[begin Passage]
Conditions: $x \in \mathbb{R}$ (scalar), $y \in \{0, 1\}$ is the label

Proof

Writing the loss function explicitly, let $p = \sigma(x)$.

\begin{equation} L = -y \log p - (1 - y)\log(1 - p) \label{eq:6-8-1} \end{equation}

Applying the chain rule with $dp/dx = \sigma(x)(1 - \sigma(x)) = p(1-p)$ (6.3):

\begin{equation} \dfrac{dL}{dx} = \left(-\dfrac{y}{p} + \dfrac{1 - y}{1 - p}\right) \dfrac{dp}{dx} = \left(-\dfrac{y}{p} + \dfrac{1 - y}{1 - p}\right) p(1 - p) \label{eq:6-8-2} \end{equation}

Simplifying each term:

\begin{equation} \dfrac{dL}{dx} = -y(1 - p) + (1 - y)p = -y + yp + p - yp = p - y \label{eq:6-8-3} \end{equation}

Therefore:

\begin{equation} \dfrac{dL}{dx} = \sigma(x) - y \label{eq:6-8-4} \end{equation}

Note: This has the same $\boldsymbol{p} - \boldsymbol{y}$ form as the multi-class case (6.7). Binary classification can be viewed as a special case of softmax with $N = 2$.

6.9 Derivative of the GELU Function

Formula: $\displaystyle\dfrac{\partial\, \mathrm{GELU}(\boldsymbol{x})}{\partial \boldsymbol{x}} = \mathrm{diag}(\Phi(\boldsymbol{x}) + \boldsymbol{x} \odot \phi(\boldsymbol{x}))$
($\mathrm{GELU}(x) = x \cdot \Phi(x)$, $\Phi$: standard normal CDF, $\phi$: standard normal PDF)
[end Passage]
[begin Data]
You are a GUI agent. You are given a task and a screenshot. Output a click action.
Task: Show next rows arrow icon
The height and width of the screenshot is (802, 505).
[end Data]
[begin Data]
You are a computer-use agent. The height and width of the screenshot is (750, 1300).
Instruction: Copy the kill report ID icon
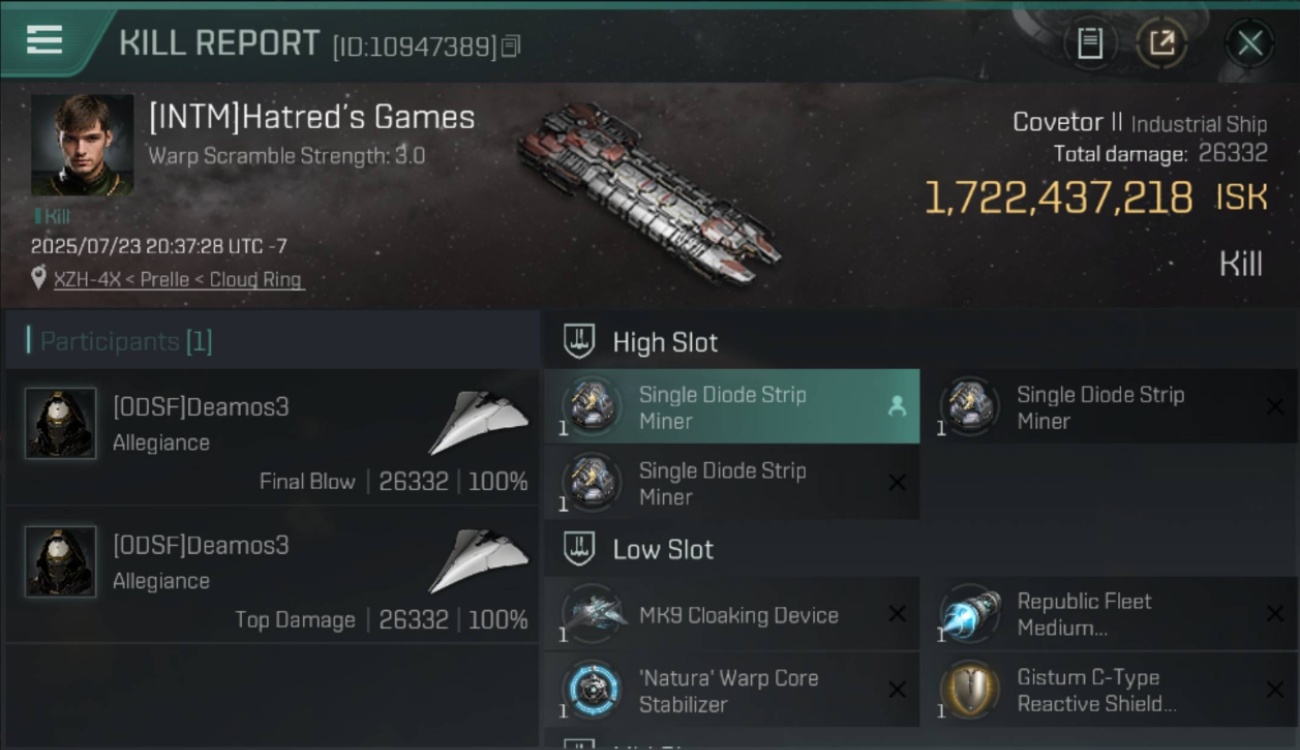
[end Data]
[begin Data]
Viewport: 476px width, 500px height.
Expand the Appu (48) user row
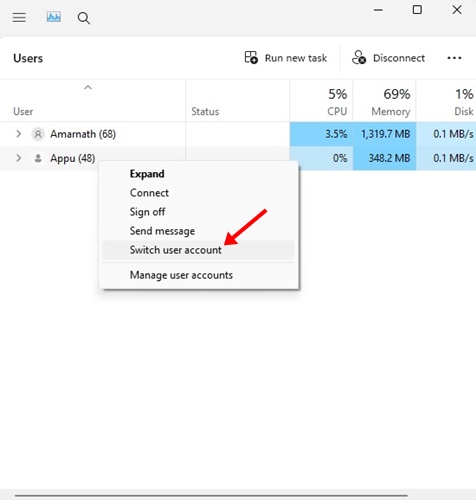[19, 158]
[end Data]
[Tasks for this exercise]
(a) Can you quote the passage between "Note: This has" and "standard normal PDF)", inclusive?
(b) How would you summarize the passage in three sentences?

[Results of the exercise]
(a)
Note: This has the same $\boldsymbol{p} - \boldsymbol{y}$ form as the multi-class case (6.7). Binary classification can be viewed as a special case of softmax with $N = 2$.

6.9 Derivative of the GELU Function

Formula: $\displaystyle\dfrac{\partial\, \mathrm{GELU}(\boldsymbol{x})}{\partial \boldsymbol{x}} = \mathrm{diag}(\Phi(\boldsymbol{x}) + \boldsymbol{x} \odot \phi(\boldsymbol{x}))$
($\mathrm{GELU}(x) = x \cdot \Phi(x)$, $\Phi$: standard normal CDF, $\phi$: standard normal PDF)

(b) For a scalar x and a label y in {0, 1}, with p = σ(x), the loss L = −y log p − (1 − y) log(1 − p) is differentiated with the chain rule using dp/dx = p(1 − p), and the result simplifies to dL/dx = p − y = σ(x) − y. This has the same p − y form as the multi-class case, since binary classification can be viewed as a special case of softmax with N = 2. The passage then gives the derivative of GELU(x) = x · Φ(x) as diag(Φ(x) + x ⊙ φ(x)), where Φ and φ are the standard normal CDF and PDF.